[Opening Extract provided section]

Rethinking the Process of Training

Tom GibbonsLearningLeave a Comment

Every one of us has sat in a training session at some point in time, our minds wandering away from the content being delivered, wishing we could truly wander away and be someplace else.  As your mind wandered, did you ever wonder why, of all the living things on earth, humans are the only ones to have created the experience of learning and development that cause your mind to drift away to more stimulating places?

Learning is nothing more than becoming aware of something new or different.  Defined in this way, learning, on its own, is of marginal value.  It is the transition of learning to behavior that adds meaning and value and produces development that can affect our environments. 

This transition can be illustrated using the circular process of four primary phases outlined below.

Awareness

Accountability

Choice

Behavior

Let’s pose and ponder some questions around each of these steps that hopefully will first cause us to pause, and in the space of that pause begin to rethink the process of training that we have become so accustomed to.

[Closing Extract provided section]
[Opening Entries shown section]

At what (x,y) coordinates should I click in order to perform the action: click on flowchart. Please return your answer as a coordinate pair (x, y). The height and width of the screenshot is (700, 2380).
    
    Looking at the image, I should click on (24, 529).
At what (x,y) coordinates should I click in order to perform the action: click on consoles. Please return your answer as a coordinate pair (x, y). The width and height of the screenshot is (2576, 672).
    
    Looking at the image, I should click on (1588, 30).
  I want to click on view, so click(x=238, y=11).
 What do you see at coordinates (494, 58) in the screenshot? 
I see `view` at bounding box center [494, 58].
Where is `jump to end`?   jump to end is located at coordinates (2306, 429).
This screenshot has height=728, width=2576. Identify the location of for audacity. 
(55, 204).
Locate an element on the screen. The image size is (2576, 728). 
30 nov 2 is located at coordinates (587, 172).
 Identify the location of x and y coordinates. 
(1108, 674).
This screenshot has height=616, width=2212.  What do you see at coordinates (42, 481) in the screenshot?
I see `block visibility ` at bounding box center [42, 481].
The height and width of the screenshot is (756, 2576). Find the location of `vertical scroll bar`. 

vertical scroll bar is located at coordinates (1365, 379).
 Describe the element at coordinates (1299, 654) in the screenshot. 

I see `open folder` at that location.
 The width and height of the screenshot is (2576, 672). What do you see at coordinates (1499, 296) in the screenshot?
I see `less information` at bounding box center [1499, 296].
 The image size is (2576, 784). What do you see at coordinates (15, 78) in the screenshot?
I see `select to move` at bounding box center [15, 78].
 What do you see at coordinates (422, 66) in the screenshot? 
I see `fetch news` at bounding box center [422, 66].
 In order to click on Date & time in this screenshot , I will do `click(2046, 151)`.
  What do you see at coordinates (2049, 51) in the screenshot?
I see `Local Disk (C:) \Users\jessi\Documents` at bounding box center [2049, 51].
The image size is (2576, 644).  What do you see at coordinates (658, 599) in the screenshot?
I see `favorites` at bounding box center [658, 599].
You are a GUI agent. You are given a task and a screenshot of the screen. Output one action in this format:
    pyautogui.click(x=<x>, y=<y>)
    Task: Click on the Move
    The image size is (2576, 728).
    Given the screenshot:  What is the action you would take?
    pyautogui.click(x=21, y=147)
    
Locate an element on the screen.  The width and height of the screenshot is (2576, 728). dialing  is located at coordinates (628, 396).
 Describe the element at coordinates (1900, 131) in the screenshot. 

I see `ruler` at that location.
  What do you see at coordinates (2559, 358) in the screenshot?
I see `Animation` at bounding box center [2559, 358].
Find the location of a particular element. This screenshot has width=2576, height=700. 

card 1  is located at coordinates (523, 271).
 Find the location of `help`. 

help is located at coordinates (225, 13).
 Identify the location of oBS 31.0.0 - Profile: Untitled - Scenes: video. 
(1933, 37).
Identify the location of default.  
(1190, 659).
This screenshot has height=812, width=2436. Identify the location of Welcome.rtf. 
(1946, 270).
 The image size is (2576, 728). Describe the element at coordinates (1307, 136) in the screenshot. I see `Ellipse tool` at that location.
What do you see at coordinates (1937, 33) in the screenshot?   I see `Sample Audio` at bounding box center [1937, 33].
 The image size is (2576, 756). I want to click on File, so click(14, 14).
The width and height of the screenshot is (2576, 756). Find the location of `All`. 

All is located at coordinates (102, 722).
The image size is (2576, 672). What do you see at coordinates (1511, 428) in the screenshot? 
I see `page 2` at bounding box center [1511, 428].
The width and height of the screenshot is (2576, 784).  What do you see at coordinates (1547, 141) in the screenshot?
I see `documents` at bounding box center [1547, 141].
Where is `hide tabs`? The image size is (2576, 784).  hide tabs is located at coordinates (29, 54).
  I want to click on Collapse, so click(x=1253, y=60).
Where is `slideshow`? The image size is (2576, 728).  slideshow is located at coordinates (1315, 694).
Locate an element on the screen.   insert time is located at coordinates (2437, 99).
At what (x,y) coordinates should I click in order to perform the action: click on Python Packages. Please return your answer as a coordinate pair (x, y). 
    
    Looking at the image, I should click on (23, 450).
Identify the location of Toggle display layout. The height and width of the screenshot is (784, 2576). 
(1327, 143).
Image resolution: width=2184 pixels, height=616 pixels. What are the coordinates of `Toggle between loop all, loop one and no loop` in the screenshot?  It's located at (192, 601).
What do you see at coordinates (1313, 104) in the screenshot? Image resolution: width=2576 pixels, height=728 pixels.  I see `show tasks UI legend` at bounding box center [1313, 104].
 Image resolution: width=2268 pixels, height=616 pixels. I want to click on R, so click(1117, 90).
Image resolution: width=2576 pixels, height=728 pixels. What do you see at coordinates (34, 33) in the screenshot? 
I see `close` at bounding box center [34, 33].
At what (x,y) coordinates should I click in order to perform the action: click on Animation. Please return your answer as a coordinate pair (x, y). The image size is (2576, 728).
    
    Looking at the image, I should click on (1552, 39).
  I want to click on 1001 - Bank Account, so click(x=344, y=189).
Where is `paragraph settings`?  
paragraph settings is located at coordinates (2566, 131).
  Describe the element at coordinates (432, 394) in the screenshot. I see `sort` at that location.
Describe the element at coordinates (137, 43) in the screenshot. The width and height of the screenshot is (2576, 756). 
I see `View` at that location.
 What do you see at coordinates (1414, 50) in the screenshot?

[Closing Entries shown section]

Tasks to perform:
1/ Name the four primary phases of the circular process in the article on rethinking training, in the order the article gives them.
2/ Continue the article on rethinking training, picking up right after its final sentence.

Per-task outputs:
1/ Awareness, Accountability, Choice, Behavior

2/
Awareness – Awareness is the first phase of the above model.  Can training of any type produce anything more than awareness?  In our training designs are we constrained in our thinking that the primary way to create awareness is to teach content?

Accountability – Accountability is the assignment of ownership for acting on new awareness.  In our training initiatives do we assume that organizational systems – such as performance management – actually support learning or is it left to individual accountability?  Can awareness – thus learning be initiated solely by changes in accountability without the need for formalized training events?

Choice – Delivering on accountabilities depends on individual choice to act or not to act.  In our training initiatives, what assumptions do we make regarding when or how the individual participant makes choices to deliver on these accountabilities? Do we consider our choices in how we design and deliver training in light of new awareness we have attained? 

Behavior – Awareness is actualized through behavior and behavior changes awareness. Do we believe that training should produce common standards of behavior?  Do our training designs have space for experimenting with changes in behavior that may result in outcomes different than the initial training intent? 

Pondering these questions in a serious way can begin to eat away at the very hard and sometimes petrified notions of how learning and its actualization occurs.  In the absence of solid and right answers to these questions we can easily just forget about the questions and continue delivering our day long content laden training sessions that people drift away in.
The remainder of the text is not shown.